The Board Game Spinner That Didn’t Exist
When we opened a board game in our Airbnb and discovered that the spinner was missing, the meltdown felt inevitable. But the spinner’s picture was still printed in the instructions, so I took a photo and asked ChatGPT to “spin.” The AI gave dramatic, over-the-top play-by-play commentary with every result (even after the kids begged it to stop narrating), but it worked. The game continued, the mood lifted, and everyone laughed. In this case, AI didn’t replace real-world play. It rescued it.
A Pluto Question at the Top of the Mountain
Later that week, after a long hike, my son asked why Pluto isn’t a planet anymore. I grew up with nine planets and knew the headlines but not the details. So we asked ChatGPT. We learned about dwarf planets, orbital paths, and mass, but more importantly, the explanation turned into a conversation that lasted the entire walk down. AI didn’t shut down curiosity; it expanded it.
Nanobanana and the Pokémon That Saved a Travel Day
On our marathon travel day home from Mexico, the kind of day that includes delays, diversions, and landing in the wrong city, we leaned hard into imagination to get through it. Enter nanobanana, Google’s image-generation tool, which my kids mentioned casually as if every family spends travel days “doing nanobanana.”
They quickly discovered that if they described a character aloud, nanobanana would generate an image they could upload into a virtual Pokémon card app to create custom decks. The results ranged from outrageous to surprisingly thoughtful. One favorite was Poop-Your-Pants Pokémon, a frantic brown creature surrounded by cartoon stink lines with a special move called “Emergency Exit.” Another was Family Fusion Pokémon, created by uploading a photo of the four of us and asking nanobanana to merge us into a single neon-colored guardian with the attack “Teamwork Strike.”
Once the images were generated, they assigned stats, invented backstories, and built entire decks. Somewhere during this process, the day stopped feeling like a disaster and became something we knew we’d remember — not because it was perfect, but because we created something together.
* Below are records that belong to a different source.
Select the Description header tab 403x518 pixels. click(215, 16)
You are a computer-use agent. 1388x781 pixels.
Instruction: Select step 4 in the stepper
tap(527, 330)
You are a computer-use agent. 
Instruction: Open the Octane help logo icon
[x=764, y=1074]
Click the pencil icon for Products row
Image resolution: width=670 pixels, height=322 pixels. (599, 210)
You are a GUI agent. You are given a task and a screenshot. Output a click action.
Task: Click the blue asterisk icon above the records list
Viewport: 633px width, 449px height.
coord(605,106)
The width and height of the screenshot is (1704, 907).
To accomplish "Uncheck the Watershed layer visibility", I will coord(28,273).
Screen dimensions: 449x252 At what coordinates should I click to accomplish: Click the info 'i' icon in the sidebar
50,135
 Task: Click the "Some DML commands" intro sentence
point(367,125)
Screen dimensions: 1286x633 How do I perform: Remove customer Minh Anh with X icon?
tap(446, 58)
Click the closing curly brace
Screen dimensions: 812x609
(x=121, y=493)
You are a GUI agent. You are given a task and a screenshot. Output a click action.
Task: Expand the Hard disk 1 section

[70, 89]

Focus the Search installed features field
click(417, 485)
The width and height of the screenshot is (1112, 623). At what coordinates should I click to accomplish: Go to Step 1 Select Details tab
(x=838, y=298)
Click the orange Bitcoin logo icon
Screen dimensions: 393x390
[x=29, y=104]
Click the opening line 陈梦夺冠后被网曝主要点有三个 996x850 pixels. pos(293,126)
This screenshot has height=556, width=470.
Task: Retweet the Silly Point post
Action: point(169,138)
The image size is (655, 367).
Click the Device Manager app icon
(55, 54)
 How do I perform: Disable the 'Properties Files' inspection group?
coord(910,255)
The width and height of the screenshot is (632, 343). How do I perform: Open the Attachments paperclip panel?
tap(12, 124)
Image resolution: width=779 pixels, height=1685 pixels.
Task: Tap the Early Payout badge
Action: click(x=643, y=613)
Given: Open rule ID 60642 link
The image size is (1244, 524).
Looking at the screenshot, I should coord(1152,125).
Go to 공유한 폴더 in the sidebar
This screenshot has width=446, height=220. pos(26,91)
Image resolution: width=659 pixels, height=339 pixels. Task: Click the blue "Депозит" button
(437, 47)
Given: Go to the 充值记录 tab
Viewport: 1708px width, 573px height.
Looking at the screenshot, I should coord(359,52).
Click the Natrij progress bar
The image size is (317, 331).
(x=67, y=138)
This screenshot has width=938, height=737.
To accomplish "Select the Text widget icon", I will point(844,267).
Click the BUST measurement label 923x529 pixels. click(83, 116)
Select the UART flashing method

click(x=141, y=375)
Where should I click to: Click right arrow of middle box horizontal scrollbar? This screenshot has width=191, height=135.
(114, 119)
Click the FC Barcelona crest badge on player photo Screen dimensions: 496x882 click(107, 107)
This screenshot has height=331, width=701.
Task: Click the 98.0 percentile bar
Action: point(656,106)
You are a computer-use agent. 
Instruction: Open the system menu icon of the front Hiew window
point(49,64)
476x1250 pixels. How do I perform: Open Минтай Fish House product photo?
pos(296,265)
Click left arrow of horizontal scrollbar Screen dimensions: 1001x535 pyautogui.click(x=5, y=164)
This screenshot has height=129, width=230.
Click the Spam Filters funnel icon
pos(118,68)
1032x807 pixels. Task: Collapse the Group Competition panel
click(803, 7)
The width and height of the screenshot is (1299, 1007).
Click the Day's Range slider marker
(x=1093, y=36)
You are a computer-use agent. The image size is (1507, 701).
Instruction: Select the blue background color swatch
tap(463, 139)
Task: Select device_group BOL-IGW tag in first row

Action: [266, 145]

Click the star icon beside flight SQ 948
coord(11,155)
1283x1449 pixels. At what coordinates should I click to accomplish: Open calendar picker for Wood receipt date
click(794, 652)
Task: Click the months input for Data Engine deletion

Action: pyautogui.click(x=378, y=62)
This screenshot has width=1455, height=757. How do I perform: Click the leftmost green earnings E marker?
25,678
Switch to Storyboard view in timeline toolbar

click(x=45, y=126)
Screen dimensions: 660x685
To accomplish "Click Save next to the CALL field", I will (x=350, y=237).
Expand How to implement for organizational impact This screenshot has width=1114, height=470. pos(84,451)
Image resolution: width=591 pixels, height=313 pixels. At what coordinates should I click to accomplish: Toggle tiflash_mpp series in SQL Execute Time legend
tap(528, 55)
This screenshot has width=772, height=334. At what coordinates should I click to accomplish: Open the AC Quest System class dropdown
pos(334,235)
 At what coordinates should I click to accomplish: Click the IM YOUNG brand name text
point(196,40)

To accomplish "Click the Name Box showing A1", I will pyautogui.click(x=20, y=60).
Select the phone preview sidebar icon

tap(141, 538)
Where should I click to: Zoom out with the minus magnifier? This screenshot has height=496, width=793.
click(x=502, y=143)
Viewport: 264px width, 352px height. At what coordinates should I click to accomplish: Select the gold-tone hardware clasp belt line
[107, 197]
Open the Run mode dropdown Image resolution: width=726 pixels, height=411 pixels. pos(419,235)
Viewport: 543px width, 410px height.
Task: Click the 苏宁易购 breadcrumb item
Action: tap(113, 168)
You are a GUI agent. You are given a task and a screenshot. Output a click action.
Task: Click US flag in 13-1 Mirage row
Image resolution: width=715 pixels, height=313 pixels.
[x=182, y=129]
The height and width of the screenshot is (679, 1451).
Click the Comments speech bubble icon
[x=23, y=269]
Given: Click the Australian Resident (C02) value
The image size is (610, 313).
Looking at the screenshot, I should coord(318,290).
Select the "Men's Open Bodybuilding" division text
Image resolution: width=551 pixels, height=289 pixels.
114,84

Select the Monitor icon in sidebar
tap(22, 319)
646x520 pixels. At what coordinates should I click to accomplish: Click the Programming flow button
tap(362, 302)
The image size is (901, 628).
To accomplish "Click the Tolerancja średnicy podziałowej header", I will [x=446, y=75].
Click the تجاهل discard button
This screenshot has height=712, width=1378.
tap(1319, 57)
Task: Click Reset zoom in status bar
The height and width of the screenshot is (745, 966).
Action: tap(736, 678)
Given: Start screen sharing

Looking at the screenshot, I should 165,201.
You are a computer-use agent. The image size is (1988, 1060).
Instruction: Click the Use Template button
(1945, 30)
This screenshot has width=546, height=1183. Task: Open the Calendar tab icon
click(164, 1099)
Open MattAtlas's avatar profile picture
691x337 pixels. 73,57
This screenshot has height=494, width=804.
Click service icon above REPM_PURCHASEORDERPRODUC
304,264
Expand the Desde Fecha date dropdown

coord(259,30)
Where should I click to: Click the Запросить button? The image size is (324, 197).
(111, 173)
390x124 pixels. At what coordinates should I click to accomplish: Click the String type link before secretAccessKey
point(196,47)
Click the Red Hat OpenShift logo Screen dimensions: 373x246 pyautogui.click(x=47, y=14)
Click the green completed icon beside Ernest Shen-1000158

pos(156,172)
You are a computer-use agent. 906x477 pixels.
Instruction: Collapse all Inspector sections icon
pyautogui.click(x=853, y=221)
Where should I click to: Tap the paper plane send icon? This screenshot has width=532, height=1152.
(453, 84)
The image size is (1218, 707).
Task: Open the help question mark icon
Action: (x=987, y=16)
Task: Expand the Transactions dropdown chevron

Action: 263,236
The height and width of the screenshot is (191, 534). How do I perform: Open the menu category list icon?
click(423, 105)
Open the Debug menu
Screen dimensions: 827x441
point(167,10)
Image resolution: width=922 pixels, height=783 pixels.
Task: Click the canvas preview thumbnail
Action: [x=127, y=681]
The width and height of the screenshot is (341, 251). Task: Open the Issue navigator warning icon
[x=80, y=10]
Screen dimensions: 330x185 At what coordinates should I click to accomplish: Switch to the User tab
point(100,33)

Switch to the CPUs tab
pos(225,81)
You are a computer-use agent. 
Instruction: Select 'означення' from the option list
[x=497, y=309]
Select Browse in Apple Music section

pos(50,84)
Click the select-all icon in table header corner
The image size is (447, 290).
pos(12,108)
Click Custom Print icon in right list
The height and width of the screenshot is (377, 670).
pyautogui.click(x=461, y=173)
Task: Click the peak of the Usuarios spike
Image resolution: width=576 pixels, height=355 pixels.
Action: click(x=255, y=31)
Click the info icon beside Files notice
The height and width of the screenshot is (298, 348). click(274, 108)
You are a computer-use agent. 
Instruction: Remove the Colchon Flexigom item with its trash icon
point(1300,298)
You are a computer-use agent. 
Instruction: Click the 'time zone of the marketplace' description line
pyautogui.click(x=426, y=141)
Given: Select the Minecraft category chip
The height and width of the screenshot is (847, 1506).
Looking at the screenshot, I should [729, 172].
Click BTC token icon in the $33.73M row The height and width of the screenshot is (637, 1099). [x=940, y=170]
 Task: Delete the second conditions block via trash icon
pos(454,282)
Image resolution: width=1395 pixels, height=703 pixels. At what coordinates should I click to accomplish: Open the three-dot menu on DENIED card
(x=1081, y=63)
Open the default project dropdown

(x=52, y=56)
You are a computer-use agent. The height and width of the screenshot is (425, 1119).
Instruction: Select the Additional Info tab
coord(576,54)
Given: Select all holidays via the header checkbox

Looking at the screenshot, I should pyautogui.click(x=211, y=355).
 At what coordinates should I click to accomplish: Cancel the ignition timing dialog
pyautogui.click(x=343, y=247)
Kids Don’t Blindly Trust AI — And That’s the Point
Halfway through that same travel day, we urgently needed a place to get breakfast in Austin (it's a long story). ChatGPT kept recommending spots that were all closed until after we had to leave. My daughter looked at the screen, frowned, and said, "Sometimes ChatGPT is totally not that smart."
We opened Google Maps instead and found a place in five minutes. Good old-fashioned search saved the day—but the moment that mattered was watching her recognize that one tool had failed and deciding what to try next. That little jolt of skepticism is exactly the literacy my father tried to teach us. It's the historian's instinct: not to accept information wholesale but to ask whether it makes sense, what assumptions it rests on, what might be missing, and how we would check it. She wasn't dazzled by AI or intimidated by it. She was evaluating, forming her own judgment. It's the same muscle my dad wanted us to build, and it's the muscle our kids will need most.
Parenting in an Age of Infinite Information
We don't need to lock AI away from kids any more than my father wanted to ban Wikipedia. The challenge isn't the existence of information; it's helping kids learn to make meaning from it.
That instinct—the willingness to look inside the sack and decide what belongs there—is what my father spent his career teaching. It's what I watched my kids practice over Thanksgiving, sometimes without even realizing it. A missing spinner, a demoted planet, an improvised Pokémon, a closed restaurant: small moments where they learned that truth isn't something you receive. It's something you build, one question at a time.